• Material to process:
= = = = = = =
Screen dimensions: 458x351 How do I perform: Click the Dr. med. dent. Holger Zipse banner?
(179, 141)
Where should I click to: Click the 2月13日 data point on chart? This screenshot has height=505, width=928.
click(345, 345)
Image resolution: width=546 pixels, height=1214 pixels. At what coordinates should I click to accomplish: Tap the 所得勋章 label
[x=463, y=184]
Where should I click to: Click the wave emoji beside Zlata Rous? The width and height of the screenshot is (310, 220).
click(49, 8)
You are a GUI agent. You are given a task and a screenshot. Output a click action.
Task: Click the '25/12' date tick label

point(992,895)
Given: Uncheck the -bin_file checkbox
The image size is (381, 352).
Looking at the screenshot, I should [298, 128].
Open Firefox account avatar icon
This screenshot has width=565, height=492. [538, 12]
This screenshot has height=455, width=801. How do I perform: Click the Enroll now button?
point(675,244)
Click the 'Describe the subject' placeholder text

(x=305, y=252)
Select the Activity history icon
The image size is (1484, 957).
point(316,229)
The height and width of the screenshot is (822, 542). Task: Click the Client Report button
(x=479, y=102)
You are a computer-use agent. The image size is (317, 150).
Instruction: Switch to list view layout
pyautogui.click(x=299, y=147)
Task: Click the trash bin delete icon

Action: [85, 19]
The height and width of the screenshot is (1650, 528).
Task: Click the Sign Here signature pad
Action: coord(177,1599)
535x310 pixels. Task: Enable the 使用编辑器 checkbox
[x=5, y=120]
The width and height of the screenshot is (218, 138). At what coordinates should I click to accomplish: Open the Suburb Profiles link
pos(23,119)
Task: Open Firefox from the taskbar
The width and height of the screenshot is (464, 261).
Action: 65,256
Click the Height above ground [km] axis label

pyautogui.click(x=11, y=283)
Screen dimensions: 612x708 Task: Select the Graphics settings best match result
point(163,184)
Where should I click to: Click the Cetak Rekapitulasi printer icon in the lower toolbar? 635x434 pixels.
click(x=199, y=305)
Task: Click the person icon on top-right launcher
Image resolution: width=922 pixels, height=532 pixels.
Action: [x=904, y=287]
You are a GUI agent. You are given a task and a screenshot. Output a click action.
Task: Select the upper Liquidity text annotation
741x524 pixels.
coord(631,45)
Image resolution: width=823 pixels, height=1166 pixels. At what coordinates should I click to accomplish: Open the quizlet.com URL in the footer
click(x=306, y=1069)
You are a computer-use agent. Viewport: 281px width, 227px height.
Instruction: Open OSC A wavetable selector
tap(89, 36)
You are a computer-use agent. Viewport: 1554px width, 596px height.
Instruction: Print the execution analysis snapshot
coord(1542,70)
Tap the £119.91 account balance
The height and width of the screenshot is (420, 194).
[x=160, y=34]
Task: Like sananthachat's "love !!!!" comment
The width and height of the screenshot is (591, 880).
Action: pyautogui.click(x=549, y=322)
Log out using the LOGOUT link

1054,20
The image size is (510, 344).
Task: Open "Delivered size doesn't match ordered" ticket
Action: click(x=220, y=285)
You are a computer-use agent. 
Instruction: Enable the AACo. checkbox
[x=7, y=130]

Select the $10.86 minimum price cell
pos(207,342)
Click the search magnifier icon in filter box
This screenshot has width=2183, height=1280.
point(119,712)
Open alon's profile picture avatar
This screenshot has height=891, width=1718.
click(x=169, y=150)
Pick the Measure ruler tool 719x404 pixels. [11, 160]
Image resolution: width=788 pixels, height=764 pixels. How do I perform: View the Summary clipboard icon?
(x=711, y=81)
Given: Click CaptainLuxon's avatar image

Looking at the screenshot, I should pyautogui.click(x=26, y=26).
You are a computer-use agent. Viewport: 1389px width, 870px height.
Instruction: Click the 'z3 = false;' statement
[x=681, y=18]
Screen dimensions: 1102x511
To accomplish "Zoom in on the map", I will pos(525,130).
= = = = = = =
• To do: Reproduce verbatim everything in the records from the line containing "Open alon's profile picture avatar" down to the end of the records, including both ends.

• Expected answer:
Open alon's profile picture avatar
This screenshot has height=891, width=1718.
click(x=169, y=150)
Pick the Measure ruler tool 719x404 pixels. [11, 160]
Image resolution: width=788 pixels, height=764 pixels. How do I perform: View the Summary clipboard icon?
(x=711, y=81)
Given: Click CaptainLuxon's avatar image

Looking at the screenshot, I should pyautogui.click(x=26, y=26).
You are a computer-use agent. Viewport: 1389px width, 870px height.
Instruction: Click the 'z3 = false;' statement
[x=681, y=18]
Screen dimensions: 1102x511
To accomplish "Zoom in on the map", I will pos(525,130).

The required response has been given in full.